Written task
Rewrite the records below, replacing each "Viewport" with "Display area" and leaving everything else as it is.

-- Start Data lines --

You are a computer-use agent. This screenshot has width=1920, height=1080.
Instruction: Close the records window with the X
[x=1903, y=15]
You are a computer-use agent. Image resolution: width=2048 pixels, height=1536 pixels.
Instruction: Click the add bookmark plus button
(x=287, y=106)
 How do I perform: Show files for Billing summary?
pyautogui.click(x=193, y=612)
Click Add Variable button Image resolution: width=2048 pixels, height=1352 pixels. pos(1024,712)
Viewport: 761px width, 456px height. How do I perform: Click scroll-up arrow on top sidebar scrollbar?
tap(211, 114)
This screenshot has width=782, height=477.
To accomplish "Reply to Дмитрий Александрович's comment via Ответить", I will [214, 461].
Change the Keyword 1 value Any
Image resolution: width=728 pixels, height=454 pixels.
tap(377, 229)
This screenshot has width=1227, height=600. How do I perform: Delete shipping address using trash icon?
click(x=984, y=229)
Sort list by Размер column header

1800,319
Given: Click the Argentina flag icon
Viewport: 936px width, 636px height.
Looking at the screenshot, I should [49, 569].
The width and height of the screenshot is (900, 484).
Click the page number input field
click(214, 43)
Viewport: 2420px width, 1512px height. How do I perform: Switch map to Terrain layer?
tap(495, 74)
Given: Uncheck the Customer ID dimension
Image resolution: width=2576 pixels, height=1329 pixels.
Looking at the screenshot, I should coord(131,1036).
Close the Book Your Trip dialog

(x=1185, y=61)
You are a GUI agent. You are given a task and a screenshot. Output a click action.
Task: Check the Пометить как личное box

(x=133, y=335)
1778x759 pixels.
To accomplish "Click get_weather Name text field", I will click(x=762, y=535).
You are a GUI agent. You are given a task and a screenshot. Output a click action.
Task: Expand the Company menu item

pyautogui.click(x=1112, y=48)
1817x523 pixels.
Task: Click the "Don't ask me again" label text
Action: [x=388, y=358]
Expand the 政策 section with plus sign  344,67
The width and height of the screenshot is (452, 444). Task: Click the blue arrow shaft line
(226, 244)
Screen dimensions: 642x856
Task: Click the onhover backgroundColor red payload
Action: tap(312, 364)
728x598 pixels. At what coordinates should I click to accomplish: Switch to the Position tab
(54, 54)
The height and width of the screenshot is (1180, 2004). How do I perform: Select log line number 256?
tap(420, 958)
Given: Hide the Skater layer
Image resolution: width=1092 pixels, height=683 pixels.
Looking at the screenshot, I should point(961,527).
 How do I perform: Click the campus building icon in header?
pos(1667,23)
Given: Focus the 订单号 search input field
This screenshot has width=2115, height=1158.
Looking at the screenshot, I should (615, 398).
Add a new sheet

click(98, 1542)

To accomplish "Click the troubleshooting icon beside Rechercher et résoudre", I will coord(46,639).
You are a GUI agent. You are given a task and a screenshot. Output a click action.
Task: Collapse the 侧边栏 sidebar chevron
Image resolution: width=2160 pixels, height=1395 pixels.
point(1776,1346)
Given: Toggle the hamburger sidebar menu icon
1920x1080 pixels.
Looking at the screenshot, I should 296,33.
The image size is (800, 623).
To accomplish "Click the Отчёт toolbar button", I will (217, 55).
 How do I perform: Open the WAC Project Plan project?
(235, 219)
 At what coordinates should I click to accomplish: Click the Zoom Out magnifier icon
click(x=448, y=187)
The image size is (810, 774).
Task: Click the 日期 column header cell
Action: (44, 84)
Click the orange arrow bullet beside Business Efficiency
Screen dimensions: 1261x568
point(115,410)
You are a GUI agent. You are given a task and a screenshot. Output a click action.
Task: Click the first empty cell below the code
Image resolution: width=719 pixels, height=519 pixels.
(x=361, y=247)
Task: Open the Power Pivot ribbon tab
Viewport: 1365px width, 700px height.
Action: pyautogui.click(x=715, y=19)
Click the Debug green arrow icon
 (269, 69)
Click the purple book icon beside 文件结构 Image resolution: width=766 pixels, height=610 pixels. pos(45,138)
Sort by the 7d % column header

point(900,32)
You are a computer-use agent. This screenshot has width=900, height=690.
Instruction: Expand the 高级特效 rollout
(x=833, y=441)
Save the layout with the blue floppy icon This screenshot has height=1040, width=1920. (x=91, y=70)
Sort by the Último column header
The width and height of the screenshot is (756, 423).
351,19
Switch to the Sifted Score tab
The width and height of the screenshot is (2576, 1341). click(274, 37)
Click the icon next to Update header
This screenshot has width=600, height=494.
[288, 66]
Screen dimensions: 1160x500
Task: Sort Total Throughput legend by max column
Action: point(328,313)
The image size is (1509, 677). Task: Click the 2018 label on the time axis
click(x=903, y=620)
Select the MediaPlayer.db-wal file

-- End Data lines --

Result below
You are a computer-use agent. This screenshot has width=1920, height=1080.
Instruction: Close the records window with the X
[x=1903, y=15]
You are a computer-use agent. Image resolution: width=2048 pixels, height=1536 pixels.
Instruction: Click the add bookmark plus button
(x=287, y=106)
 How do I perform: Show files for Billing summary?
pyautogui.click(x=193, y=612)
Click Add Variable button Image resolution: width=2048 pixels, height=1352 pixels. pos(1024,712)
Display area: 761px width, 456px height. How do I perform: Click scroll-up arrow on top sidebar scrollbar?
tap(211, 114)
This screenshot has width=782, height=477.
To accomplish "Reply to Дмитрий Александрович's comment via Ответить", I will [214, 461].
Change the Keyword 1 value Any
Image resolution: width=728 pixels, height=454 pixels.
tap(377, 229)
This screenshot has width=1227, height=600. How do I perform: Delete shipping address using trash icon?
click(x=984, y=229)
Sort list by Размер column header

1800,319
Given: Click the Argentina flag icon
Display area: 936px width, 636px height.
Looking at the screenshot, I should [49, 569].
The width and height of the screenshot is (900, 484).
Click the page number input field
click(214, 43)
Display area: 2420px width, 1512px height. How do I perform: Switch map to Terrain layer?
tap(495, 74)
Given: Uncheck the Customer ID dimension
Image resolution: width=2576 pixels, height=1329 pixels.
Looking at the screenshot, I should coord(131,1036).
Close the Book Your Trip dialog

(x=1185, y=61)
You are a GUI agent. You are given a task and a screenshot. Output a click action.
Task: Check the Пометить как личное box

(x=133, y=335)
1778x759 pixels.
To accomplish "Click get_weather Name text field", I will click(x=762, y=535).
You are a GUI agent. You are given a task and a screenshot. Output a click action.
Task: Expand the Company menu item

pyautogui.click(x=1112, y=48)
1817x523 pixels.
Task: Click the "Don't ask me again" label text
Action: [x=388, y=358]
Expand the 政策 section with plus sign  344,67
The width and height of the screenshot is (452, 444). Task: Click the blue arrow shaft line
(226, 244)
Screen dimensions: 642x856
Task: Click the onhover backgroundColor red payload
Action: tap(312, 364)
728x598 pixels. At what coordinates should I click to accomplish: Switch to the Position tab
(54, 54)
The height and width of the screenshot is (1180, 2004). How do I perform: Select log line number 256?
tap(420, 958)
Given: Hide the Skater layer
Image resolution: width=1092 pixels, height=683 pixels.
Looking at the screenshot, I should point(961,527).
 How do I perform: Click the campus building icon in header?
pos(1667,23)
Given: Focus the 订单号 search input field
This screenshot has width=2115, height=1158.
Looking at the screenshot, I should (615, 398).
Add a new sheet

click(98, 1542)

To accomplish "Click the troubleshooting icon beside Rechercher et résoudre", I will coord(46,639).
You are a GUI agent. You are given a task and a screenshot. Output a click action.
Task: Collapse the 侧边栏 sidebar chevron
Image resolution: width=2160 pixels, height=1395 pixels.
point(1776,1346)
Given: Toggle the hamburger sidebar menu icon
1920x1080 pixels.
Looking at the screenshot, I should 296,33.
The image size is (800, 623).
To accomplish "Click the Отчёт toolbar button", I will (217, 55).
 How do I perform: Open the WAC Project Plan project?
(235, 219)
 At what coordinates should I click to accomplish: Click the Zoom Out magnifier icon
click(x=448, y=187)
The image size is (810, 774).
Task: Click the 日期 column header cell
Action: (44, 84)
Click the orange arrow bullet beside Business Efficiency
Screen dimensions: 1261x568
point(115,410)
You are a GUI agent. You are given a task and a screenshot. Output a click action.
Task: Click the first empty cell below the code
Image resolution: width=719 pixels, height=519 pixels.
(x=361, y=247)
Task: Open the Power Pivot ribbon tab
Display area: 1365px width, 700px height.
Action: pyautogui.click(x=715, y=19)
Click the Debug green arrow icon
 (269, 69)
Click the purple book icon beside 文件结构 Image resolution: width=766 pixels, height=610 pixels. pos(45,138)
Sort by the 7d % column header

point(900,32)
You are a computer-use agent. This screenshot has width=900, height=690.
Instruction: Expand the 高级特效 rollout
(x=833, y=441)
Save the layout with the blue floppy icon This screenshot has height=1040, width=1920. (x=91, y=70)
Sort by the Último column header
The width and height of the screenshot is (756, 423).
351,19
Switch to the Sifted Score tab
The width and height of the screenshot is (2576, 1341). click(274, 37)
Click the icon next to Update header
This screenshot has width=600, height=494.
[288, 66]
Screen dimensions: 1160x500
Task: Sort Total Throughput legend by max column
Action: point(328,313)
The image size is (1509, 677). Task: Click the 2018 label on the time axis
click(x=903, y=620)
Select the MediaPlayer.db-wal file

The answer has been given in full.